Source data:
start
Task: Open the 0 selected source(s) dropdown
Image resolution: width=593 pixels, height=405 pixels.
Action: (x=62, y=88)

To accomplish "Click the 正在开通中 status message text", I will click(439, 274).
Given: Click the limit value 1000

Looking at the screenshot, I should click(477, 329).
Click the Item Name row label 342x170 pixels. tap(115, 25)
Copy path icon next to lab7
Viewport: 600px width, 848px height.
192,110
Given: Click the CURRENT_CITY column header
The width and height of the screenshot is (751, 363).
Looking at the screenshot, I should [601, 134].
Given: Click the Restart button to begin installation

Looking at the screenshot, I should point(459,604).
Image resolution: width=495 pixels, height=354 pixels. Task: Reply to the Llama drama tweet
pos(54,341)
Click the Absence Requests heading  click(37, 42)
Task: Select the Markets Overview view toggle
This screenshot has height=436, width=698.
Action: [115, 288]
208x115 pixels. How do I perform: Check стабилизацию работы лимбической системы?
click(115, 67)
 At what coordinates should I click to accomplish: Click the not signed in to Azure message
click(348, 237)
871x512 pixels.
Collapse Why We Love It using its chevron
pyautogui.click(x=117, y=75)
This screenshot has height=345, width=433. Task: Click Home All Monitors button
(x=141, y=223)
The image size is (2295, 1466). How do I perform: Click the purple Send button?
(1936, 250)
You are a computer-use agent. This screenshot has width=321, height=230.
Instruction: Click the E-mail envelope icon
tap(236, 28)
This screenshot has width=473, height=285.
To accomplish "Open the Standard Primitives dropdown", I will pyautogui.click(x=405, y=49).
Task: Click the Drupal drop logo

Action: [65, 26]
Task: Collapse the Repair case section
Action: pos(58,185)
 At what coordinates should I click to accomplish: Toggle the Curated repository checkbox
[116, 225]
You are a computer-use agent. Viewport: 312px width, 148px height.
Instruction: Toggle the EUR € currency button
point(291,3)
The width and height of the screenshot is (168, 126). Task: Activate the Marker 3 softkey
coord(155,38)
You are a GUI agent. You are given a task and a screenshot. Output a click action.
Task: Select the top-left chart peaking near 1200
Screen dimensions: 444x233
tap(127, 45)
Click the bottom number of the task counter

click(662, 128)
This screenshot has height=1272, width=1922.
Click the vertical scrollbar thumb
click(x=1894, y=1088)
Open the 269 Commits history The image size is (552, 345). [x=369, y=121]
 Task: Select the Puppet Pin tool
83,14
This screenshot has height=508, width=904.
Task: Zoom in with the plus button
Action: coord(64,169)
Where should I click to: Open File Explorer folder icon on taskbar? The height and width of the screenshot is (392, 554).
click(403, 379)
end
_Set exercise_
Please give the listing again, switching "Instruction" to "Command" everywhere it appears and leaving everything else unchanged.

_Solved exercise_
Task: Open the 0 selected source(s) dropdown
Image resolution: width=593 pixels, height=405 pixels.
Action: (x=62, y=88)

To accomplish "Click the 正在开通中 status message text", I will click(439, 274).
Given: Click the limit value 1000

Looking at the screenshot, I should click(477, 329).
Click the Item Name row label 342x170 pixels. tap(115, 25)
Copy path icon next to lab7
Viewport: 600px width, 848px height.
192,110
Given: Click the CURRENT_CITY column header
The width and height of the screenshot is (751, 363).
Looking at the screenshot, I should [601, 134].
Given: Click the Restart button to begin installation

Looking at the screenshot, I should point(459,604).
Image resolution: width=495 pixels, height=354 pixels. Task: Reply to the Llama drama tweet
pos(54,341)
Click the Absence Requests heading  click(37, 42)
Task: Select the Markets Overview view toggle
This screenshot has height=436, width=698.
Action: [115, 288]
208x115 pixels. How do I perform: Check стабилизацию работы лимбической системы?
click(115, 67)
 At what coordinates should I click to accomplish: Click the not signed in to Azure message
click(348, 237)
871x512 pixels.
Collapse Why We Love It using its chevron
pyautogui.click(x=117, y=75)
This screenshot has height=345, width=433. Task: Click Home All Monitors button
(x=141, y=223)
The image size is (2295, 1466). How do I perform: Click the purple Send button?
(1936, 250)
You are a computer-use agent. This screenshot has width=321, height=230.
Command: Click the E-mail envelope icon
tap(236, 28)
This screenshot has width=473, height=285.
To accomplish "Open the Standard Primitives dropdown", I will pyautogui.click(x=405, y=49).
Task: Click the Drupal drop logo

Action: [65, 26]
Task: Collapse the Repair case section
Action: pos(58,185)
 At what coordinates should I click to accomplish: Toggle the Curated repository checkbox
[116, 225]
You are a computer-use agent. Viewport: 312px width, 148px height.
Command: Toggle the EUR € currency button
point(291,3)
The width and height of the screenshot is (168, 126). Task: Activate the Marker 3 softkey
coord(155,38)
You are a GUI agent. You are given a task and a screenshot. Output a click action.
Task: Select the top-left chart peaking near 1200
Screen dimensions: 444x233
tap(127, 45)
Click the bottom number of the task counter

click(662, 128)
This screenshot has height=1272, width=1922.
Click the vertical scrollbar thumb
click(x=1894, y=1088)
Open the 269 Commits history The image size is (552, 345). [x=369, y=121]
 Task: Select the Puppet Pin tool
83,14
This screenshot has height=508, width=904.
Task: Zoom in with the plus button
Action: coord(64,169)
Where should I click to: Open File Explorer folder icon on taskbar? The height and width of the screenshot is (392, 554).
click(403, 379)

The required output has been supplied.